(Actually, in the old days when "dumb" terminals were common, this terminology was even more confusing: both computers and terminals were "data terminal equipment"!)
Normally, two computers would talk to each other through modems and phone lines. The first computer sends some data on its "transmitted data" wire, its modem sends that over the phone line, and the modem at the other end hears that data and puts it on the second computer's "recieve data" wire. Note that the perspective shifted; the same data that was transmitted at one end became the data that was recieved at the other. And each modem arranged for incoming data to be on its "received" wire, and sent data from its "transmit" wire.
If you were to connect two computers directly together without a modem in between, you would have trouble. Why? Because they both want to send their data on the "transmitted data" wire, and will both listen to the "received data" wire. So their output circuits will often be fighting each other, one trying to force that wire to a logical "1" while the other tries to force it to a "0". Meanwhile, they will both listen on the "recieve data" wire, but neither of them will ever put any data there for the other to hear!

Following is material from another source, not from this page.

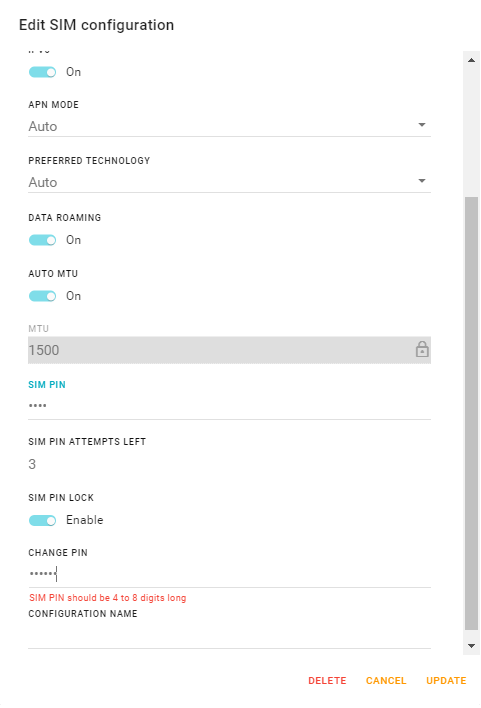481x708 pixels.
Task: Click the vertical scrollbar thumb
Action: click(471, 413)
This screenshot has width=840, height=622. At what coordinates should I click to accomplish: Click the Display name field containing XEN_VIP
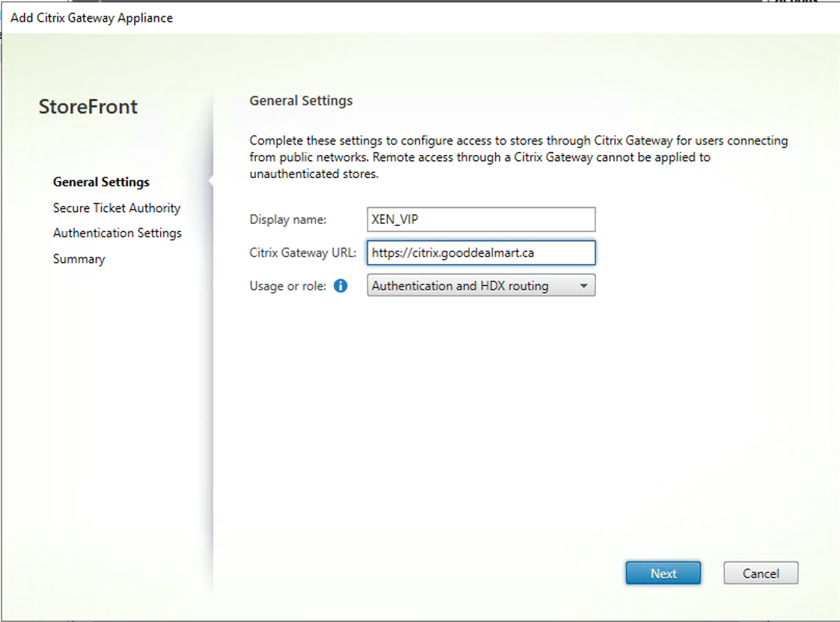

The solution, of course, is to cross-connect their transmit and recieve wires, so the transmitted-data wire from the one is connected to the recieved-data wire of the other, and visa versa. This arrangement is called a "null-modem", because it does the same job that a pair of modems would, without all the phone-line nonsense.
There is lots more to the RS-232 spec, but this is already most of what you need to know to get computers to talk to each other.